Initial reception was lukewarm. The 264 was comfortable, safe, and well-assembled, but it wasn’t quick and it wasn’t cheap. The estate (265) followed in 1976 and found more buyers, Australian families appreciated load capacity and towing ability. The B28E update in 1980 improved matters, though the 260-series never matched 240-series sales volumes. The 262C was imported in tiny numbers, fewer than 100 examples, most on special order. They were expensive curiosities.

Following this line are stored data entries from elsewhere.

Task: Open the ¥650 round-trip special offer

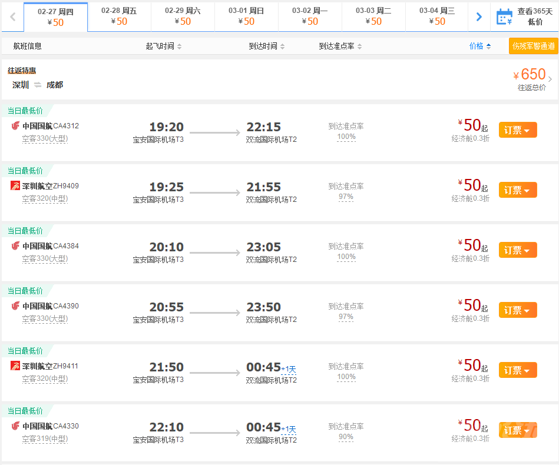Action: (x=532, y=79)
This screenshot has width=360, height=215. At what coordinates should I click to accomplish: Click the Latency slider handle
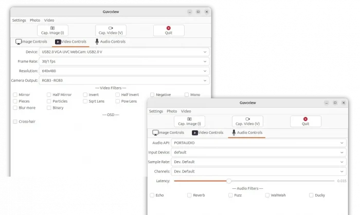click(229, 181)
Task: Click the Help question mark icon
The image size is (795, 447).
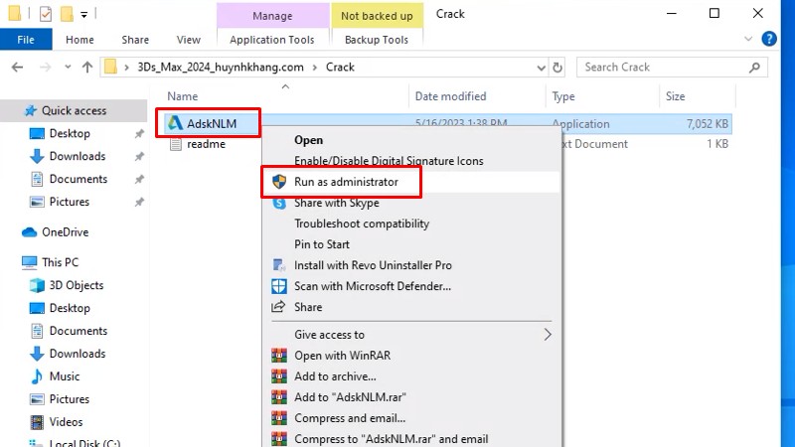Action: pos(768,40)
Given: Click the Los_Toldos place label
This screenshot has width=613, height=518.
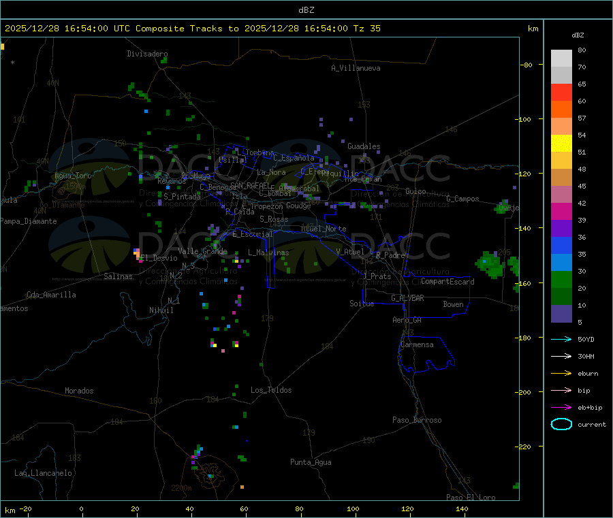Looking at the screenshot, I should (x=271, y=390).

Typical Volvo buyers in Australia through the 1970s and 1980s were professionals, often doctors or academics, who valued safety and practicality over prestige. Volvo club culture reflects this, the 260-series is respected within the community but doesn’t command the attention that 120-series cars or early 1800s receive. There’s an active following for well-maintained examples, particularly estates, and parts availability remains reasonable given the shared mechanical components with the 240-series. North American forums are often more useful than Australian ones for sourcing information and parts.
The diesel variants were officially imported but remain exceedingly rare. If you find one, buy it, they’re odd enough to be interesting and the VW engine is genuinely robust.
Legacy
The 260-series occupies an awkward position in Volvo history. It was a commercial success, over 200,000 units sold, but it’s largely forgotten outside Volvo clubs. The 240-series, which shared the platform and most components, is far more celebrated. The 760, which replaced the 260-series in 1982, delivered the upmarket ambition that Volvo had sought but with better proportions, modern mechanicals, and genuine cabin quality. The 260-series was the transition.
Collector status is modest. Well-maintained 264s and 265s are appreciating slowly, particularly examples with documented service history and original paint. The 262C has a small but devoted following, values for good examples are climbing as 1970s angular oddities become collectible. Expect to pay $15,000-$25,000 AUD for a sorted 264 or 265, more for a 262C in excellent condition. Diesels command a premium if they’re in good order, which most aren’t.
The PRV V6 has an undeserved reputation for fragility. It’s not a great engine, the 90-degree vee angle causes secondary imbalance, the timing components are fussy, and it’s thirsty, but it’s no worse than period sixes from Alfa Romeo or Jaguar. Keep the oil changed, don’t overheat it, replace the timing belt every 50,000 km (not Volvo’s ridiculous 80,000 km interval), and it’ll run for 300,000 km. Ignore it and you’ll be shopping for a replacement. Gearboxes are robust. Rear axles are shared with the 240 and essentially indestructible. Rust is the killer, check rear wheelarches, door bottoms, and the front subframe mounts. Most surviving examples in Australia have had some rust repair.
The 260-series mattered because it showed Volvo could compete at a higher price point. It didn’t succeed wildly, but it didn’t fail either. It established that Volvo buyers would pay for six-cylinder refinement, proper equipment, and a sense of occasion, even if the execution was imperfect. The lessons learned, platform sharing, focus on safety, prioritise comfort over performance, carried through to the 760 and beyond. For that, the 260-series deserves respect.
Ask me how I know: I’ve owned two 265s. The first rusted out from under me; the second I still have. Neither was quick. Both were deeply, stubbornly, satisfyingly competent. That’s the 260-series in summary.